Internacional Ameaça
EUA classificam PCC e CV como ameaças regionais; Brasil teme intervenção militar
Nota do Departamento de Estado é divulgada em meio a receio do governo brasileiro de que os EUA classifiquem as duas facções como organizações terroristas. Temor é de que medida possa justificar intervenções na região
14/03/2026 07h29
Por: Redação Fonte: G1
Foto: Reuters/Kevin Lamarque

O Departamento de Estado dos Estados Unidos elevou o tom contra as maiores facções criminosas do Brasil. Em nota oficial divulgada nesta terça-feira (10), o governo americano afirmou que vê o Primeiro Comando da Capital (PCC) e o Comando Vermelho (CV) como "ameaças significativas à segurança regional".

A declaração surge em meio a rumores de que a administração de Donald Trump planeja classificar oficialmente esses grupos como organizações terroristas, uma medida que pode alterar drasticamente o cenário jurídico e operacional de combate ao crime na América Latina.

A Posição Americana

Segundo a nota confirmada pela BBC News Brasil, os EUA justificam a preocupação devido ao envolvimento das facções com tráfico internacional de drogas; Violência extrema; Crimes transnacionais.

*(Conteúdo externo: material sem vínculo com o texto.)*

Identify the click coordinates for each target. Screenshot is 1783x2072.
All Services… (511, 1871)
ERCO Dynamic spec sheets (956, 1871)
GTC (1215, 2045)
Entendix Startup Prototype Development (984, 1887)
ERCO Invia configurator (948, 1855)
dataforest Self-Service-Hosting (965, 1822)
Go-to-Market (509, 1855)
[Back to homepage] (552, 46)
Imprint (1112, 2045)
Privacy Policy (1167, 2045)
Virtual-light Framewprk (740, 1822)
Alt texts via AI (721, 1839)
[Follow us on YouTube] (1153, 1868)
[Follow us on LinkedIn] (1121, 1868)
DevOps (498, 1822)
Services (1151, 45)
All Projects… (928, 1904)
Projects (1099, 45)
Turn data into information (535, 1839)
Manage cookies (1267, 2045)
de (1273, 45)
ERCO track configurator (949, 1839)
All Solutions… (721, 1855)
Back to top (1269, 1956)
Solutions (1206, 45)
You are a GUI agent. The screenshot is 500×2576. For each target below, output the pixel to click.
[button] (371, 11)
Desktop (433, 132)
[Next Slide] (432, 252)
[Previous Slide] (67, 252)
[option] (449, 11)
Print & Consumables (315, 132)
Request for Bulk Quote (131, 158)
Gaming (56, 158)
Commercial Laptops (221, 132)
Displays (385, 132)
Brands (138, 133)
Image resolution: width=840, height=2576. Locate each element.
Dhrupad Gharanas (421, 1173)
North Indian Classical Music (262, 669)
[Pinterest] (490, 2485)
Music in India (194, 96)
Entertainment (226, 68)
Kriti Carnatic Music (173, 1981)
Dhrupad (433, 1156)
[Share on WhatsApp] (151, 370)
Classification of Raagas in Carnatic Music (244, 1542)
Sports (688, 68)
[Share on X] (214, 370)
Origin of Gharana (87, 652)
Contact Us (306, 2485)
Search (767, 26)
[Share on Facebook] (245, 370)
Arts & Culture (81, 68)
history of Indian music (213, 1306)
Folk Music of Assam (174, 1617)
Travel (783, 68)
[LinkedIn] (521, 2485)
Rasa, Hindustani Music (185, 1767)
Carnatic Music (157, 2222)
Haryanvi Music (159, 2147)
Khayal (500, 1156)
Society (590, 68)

Embora o governo americano não tenha confirmado se a designação de "terrorista" será aplicada de imediato, a nota destacou que o país está "totalmente empenhado em tomar medidas adequadas contra grupos estrangeiros envolvidos em atividades terroristas".

O Temor da Diplomacia Brasileira

Nos bastidores do governo Lula, a recepção da notícia foi cercada de cautela e preocupação. Fontes diplomáticas ouvidas reservadamente apontam dois riscos principais e que não haveria indícios de que o PCC ou o CV pratiquem atos que se enquadrem na lei antiterrorista brasileira. O maior receio é que essa classificação sirva como "cheque em branco" para os EUA justificarem ações militares unilaterais na região, como bombardeios a embarcações em águas territoriais ou operações transfronteiriças sob o pretexto de combate ao narcotráfico.

Movimentação no Itamaraty

A gravidade do tema levou o ministro das Relações Exteriores, Mauro Vieira, a conversar diretamente com o secretário de Estado dos EUA, Marco Rubio, no último domingo (8). O episódio ocorre em um momento sensível, já que diplomatas de ambos os países tentam agendar o primeiro encontro oficial entre Lula e Trump para os próximos meses.

O que mudaria com a classificação de "Organização Terrorista"?

Caso os EUA concretizem a designação:

Por que governo não considera que facções sejam grupos 'terroristas'

A discussão sobre a designação de facções brasileiras como entidades terroristas vem sendo tratada pelos dois governos há pelo menos um ano.

Em maio de 2025, o então secretário nacional de Justiça, Mário Sarrubo, disse à agência Reuters que o governo brasileiro havia rejeitado um pedido sobre o assunto feito por David Gamble, um oficial do Departamento de Estado americano responsável pela estratégia do país em relação a sanções.

Na época, Sarrubo descartou a tese de que as facções brasileiras atuem como organizações terroristas.

"Nós não temos organizações terroristas aqui. Nós temos organizações criminosas que se infiltraram na sociedade", disse Sarrubo à época.

A Lei Antiterrorismo (Lei 13.260/2016) brasileira classifica como terrorismo os atos "cometidos com a finalidade de provocar terror social ou generalizado, expondo a perigo pessoa, patrimônio, a paz pública ou a incolumidade pública".

A lei diz ainda que esses atos devem ter "razões de xenofobia, discriminação ou preconceito de raça, cor, etnia e religião".

Por isso, argumenta o governo, não seria correto classificar o PCC e o CV como organizações terroristas.

De acordo com o governo, a atuação das facções é movida por interesses econômicos e não políticos.

Nessa interpretação, sua finalidade seria econômica — não política ou ideológica.

Parlamentares de direita, no entanto, especialmente os mais alinhados ao ex-presidente Jair Bolsonaro (PL) defendem que PCC e CV sejam enquadrados como organizações terroristas.

Parte da base bolsonarista apoia um projeto de lei que tramita no Congresso Nacional que equipara os crimes praticados por facções criminosas a atos de terrorismo.

O projeto chegou a ser aprovado pela Comissão de Segurança Pública da Câmara dos Deputados e ainda precisa ser aprovado pelo Plenário da Câmara e do Senado antes de ser enviado à sanção do presidente Lula.